E' cominciato immediatamente il tartassamento mediatico che ora, dopo che il premier è stato colpito al volto con un lancio di un suovenir del duomo di milano ad opera di M. Tartaglia.
Il fatto è che adesso, al pdl, se ne sentono pienamente legittimati di dire tutte le fandonie a cui ci hanno abituati. E questo è pericoloso.
Prepariamoci con una Resistenza degna di quella partigiana ad affrontare un possibile ritorno di un effettivo fascismo ottenuto tramite il disegno eversivo piduista nell'indifferenza, e a volte anche compiacenza, di certe politiche molli.
Berlusconi è farlocco. E' arrivato lì dove è, per la compiacenza di una politica del tornaconto. Inoltre è un burattino in mano alla mafia.

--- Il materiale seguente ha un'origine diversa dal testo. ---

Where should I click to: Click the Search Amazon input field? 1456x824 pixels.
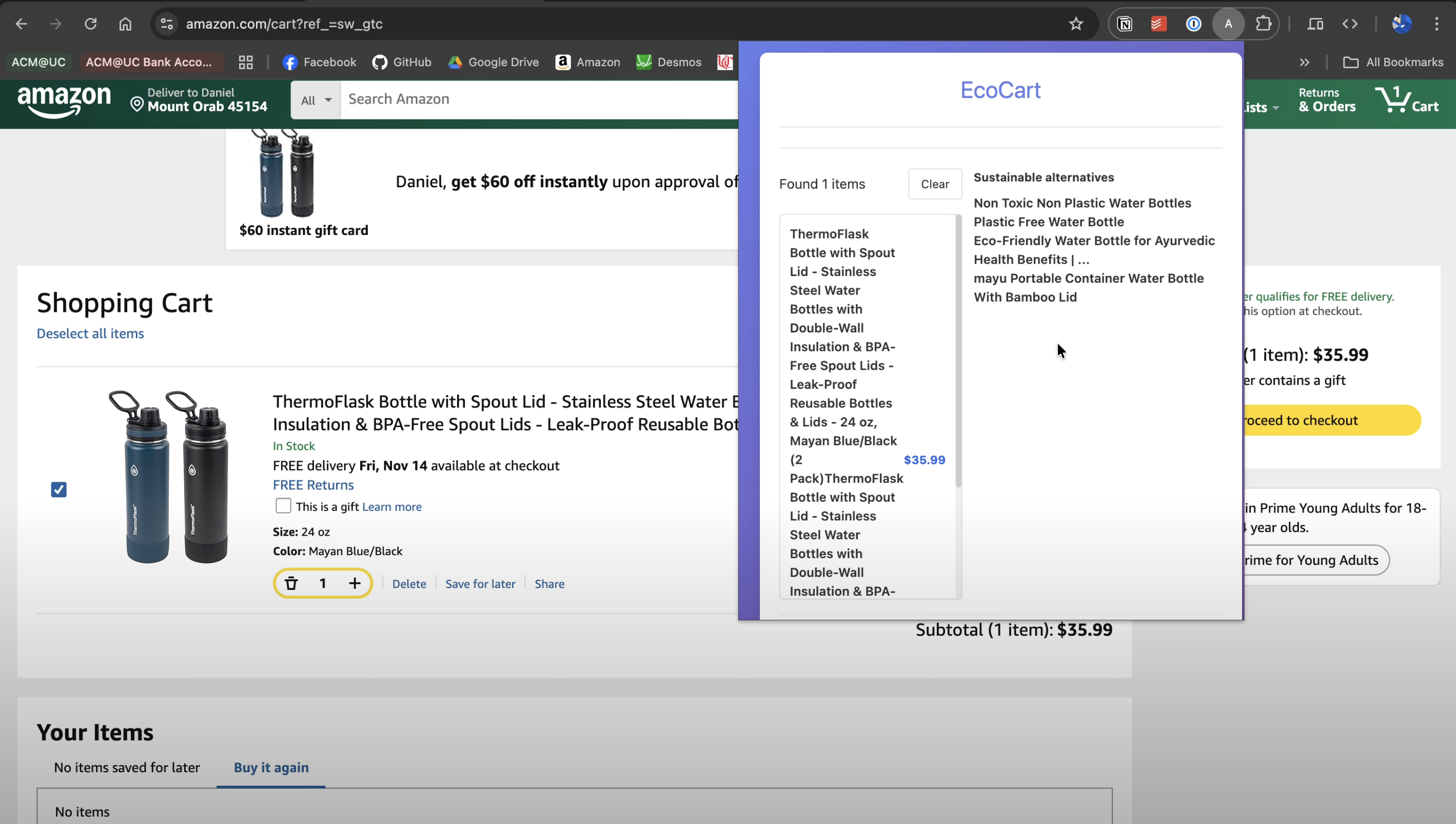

Lo Stato è formato da popolo, territorio e sovranità.
Dove è lo Stato Italiano se la sovranità appartiene all'Antistato mafioso e allo Stato della Chiesa altresì detto Vaticano?
Dove sono i cittadini in uno stato così e che ruolo hanno se non quello di comparse?
Lo chiamavamo Stato di Diritto e non era vero già da tempo. Adesso, dopo questo episodio stiamo attenti, molto attenti. La storia potrebbe ripetersi.
1 commento:
Questa storia è tutto un pretesto per adottare misure repressive. già stanno sgomberando i centri sociali.